_YOUR OBJECTIVE_
Where "computer" occurs in a line of the entries below, copy that line.

Stored data entries:
== Segment start ==
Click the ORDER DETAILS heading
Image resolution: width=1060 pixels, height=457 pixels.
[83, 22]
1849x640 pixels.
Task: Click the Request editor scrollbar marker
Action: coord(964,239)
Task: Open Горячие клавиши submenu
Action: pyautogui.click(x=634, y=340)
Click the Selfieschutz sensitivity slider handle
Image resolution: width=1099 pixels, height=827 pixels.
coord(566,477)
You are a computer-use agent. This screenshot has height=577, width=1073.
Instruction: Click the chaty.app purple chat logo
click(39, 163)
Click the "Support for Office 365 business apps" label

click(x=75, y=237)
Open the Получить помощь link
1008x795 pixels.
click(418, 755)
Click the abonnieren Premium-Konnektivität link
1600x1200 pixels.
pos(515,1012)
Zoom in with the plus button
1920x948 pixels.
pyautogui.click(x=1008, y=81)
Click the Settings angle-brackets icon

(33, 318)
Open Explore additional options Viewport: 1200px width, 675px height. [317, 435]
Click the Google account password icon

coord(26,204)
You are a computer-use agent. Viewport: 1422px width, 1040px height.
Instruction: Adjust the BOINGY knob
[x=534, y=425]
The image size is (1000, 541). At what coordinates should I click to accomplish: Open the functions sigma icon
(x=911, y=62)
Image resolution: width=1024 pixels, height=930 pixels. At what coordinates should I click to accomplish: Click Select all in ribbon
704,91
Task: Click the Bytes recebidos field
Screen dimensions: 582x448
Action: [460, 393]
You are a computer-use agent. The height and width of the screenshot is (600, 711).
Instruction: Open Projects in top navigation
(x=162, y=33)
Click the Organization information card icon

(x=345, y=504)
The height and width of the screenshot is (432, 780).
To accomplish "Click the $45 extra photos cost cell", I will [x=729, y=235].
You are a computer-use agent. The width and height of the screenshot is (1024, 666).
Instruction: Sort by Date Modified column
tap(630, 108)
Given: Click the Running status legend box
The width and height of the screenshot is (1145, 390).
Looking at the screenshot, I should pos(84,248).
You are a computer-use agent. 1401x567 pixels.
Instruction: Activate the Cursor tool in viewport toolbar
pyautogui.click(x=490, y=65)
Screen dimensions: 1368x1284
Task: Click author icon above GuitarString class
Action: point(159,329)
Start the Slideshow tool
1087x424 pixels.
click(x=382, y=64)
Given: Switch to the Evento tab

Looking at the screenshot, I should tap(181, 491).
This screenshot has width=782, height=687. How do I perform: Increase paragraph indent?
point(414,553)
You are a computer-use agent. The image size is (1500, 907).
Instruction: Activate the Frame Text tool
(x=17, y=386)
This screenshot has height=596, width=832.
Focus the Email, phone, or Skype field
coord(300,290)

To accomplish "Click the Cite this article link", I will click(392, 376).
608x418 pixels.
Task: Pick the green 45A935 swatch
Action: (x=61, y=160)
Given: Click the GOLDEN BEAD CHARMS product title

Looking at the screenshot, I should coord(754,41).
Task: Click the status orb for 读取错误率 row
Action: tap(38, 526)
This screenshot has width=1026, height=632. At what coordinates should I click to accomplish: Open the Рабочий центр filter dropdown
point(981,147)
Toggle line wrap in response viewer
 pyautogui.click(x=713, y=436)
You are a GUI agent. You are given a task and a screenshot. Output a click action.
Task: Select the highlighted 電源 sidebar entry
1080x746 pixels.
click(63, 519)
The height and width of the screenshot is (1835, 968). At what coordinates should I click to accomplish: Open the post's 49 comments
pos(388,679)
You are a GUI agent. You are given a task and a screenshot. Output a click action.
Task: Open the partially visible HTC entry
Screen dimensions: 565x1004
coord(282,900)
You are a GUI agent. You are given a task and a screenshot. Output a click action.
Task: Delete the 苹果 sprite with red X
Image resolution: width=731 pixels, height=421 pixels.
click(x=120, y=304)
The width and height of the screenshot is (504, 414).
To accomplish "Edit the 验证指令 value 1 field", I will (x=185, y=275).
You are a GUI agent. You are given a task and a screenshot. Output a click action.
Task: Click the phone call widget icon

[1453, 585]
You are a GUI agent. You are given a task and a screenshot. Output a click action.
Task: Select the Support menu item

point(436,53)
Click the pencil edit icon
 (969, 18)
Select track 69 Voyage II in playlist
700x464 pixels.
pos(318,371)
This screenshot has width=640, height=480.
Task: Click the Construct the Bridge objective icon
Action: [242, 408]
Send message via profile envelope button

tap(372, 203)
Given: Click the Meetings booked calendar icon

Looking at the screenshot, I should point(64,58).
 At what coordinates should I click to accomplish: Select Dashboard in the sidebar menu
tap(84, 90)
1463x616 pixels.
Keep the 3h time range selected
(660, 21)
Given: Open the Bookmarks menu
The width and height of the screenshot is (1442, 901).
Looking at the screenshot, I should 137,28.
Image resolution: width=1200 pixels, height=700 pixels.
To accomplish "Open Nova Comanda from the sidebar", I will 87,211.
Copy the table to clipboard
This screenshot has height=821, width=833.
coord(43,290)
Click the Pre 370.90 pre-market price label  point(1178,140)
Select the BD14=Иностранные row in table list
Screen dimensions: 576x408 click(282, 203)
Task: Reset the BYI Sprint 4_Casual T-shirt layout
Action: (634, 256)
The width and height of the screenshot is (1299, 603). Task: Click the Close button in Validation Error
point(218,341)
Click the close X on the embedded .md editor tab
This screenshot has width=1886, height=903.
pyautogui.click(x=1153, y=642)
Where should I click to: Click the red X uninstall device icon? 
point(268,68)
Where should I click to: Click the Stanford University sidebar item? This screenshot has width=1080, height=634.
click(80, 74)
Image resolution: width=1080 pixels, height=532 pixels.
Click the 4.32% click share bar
== Segment end ==
_ANSWER BELOW_
You are a computer-use agent. This screenshot has height=577, width=1073.
You are a computer-use agent. Viewport: 1422px width, 1040px height.
You are a computer-use agent. The height and width of the screenshot is (600, 711).
You are a computer-use agent. The width and height of the screenshot is (1024, 666).
You are a computer-use agent. 1401x567 pixels.
You are a computer-use agent. The image size is (1500, 907).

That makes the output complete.